● To be done:
Please copy out the stretch of the material from the line containing "Monroe Rifle and Pistol Club (148, 22)" through the line containing "Museoalan kehittäminen (1075, 803)", both ends included. Scale every coordinate in the answers by 2.15, rounding to whole numbers with halves going up.

● Dataset entries:

┌──

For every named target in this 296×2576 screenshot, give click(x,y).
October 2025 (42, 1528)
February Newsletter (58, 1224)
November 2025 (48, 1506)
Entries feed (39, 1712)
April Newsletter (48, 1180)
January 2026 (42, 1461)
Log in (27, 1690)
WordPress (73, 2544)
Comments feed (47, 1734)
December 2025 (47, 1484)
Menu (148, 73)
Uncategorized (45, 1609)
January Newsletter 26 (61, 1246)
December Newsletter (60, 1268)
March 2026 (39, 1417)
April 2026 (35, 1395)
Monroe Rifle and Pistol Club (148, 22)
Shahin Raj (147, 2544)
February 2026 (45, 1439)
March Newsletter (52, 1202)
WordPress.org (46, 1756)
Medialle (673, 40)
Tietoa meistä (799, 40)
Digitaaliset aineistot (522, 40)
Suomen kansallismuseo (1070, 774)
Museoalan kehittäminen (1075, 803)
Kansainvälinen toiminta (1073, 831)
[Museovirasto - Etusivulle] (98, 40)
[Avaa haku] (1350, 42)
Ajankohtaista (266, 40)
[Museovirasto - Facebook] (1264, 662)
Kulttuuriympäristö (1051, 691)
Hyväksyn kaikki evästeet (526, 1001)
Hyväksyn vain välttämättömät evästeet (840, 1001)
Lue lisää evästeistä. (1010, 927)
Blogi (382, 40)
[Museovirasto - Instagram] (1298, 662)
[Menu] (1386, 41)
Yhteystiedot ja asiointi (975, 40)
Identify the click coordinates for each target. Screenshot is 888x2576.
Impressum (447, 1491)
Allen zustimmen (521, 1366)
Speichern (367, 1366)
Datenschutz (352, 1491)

└──

● Correct response:
Monroe Rifle and Pistol Club (318, 47)
Shahin Raj (316, 5470)
February 2026 (97, 3094)
March Newsletter (112, 2584)
WordPress.org (99, 3775)
Medialle (1447, 86)
Tietoa meistä (1718, 86)
Digitaaliset aineistot (1122, 86)
Suomen kansallismuseo (2301, 1664)
Museoalan kehittäminen (2311, 1726)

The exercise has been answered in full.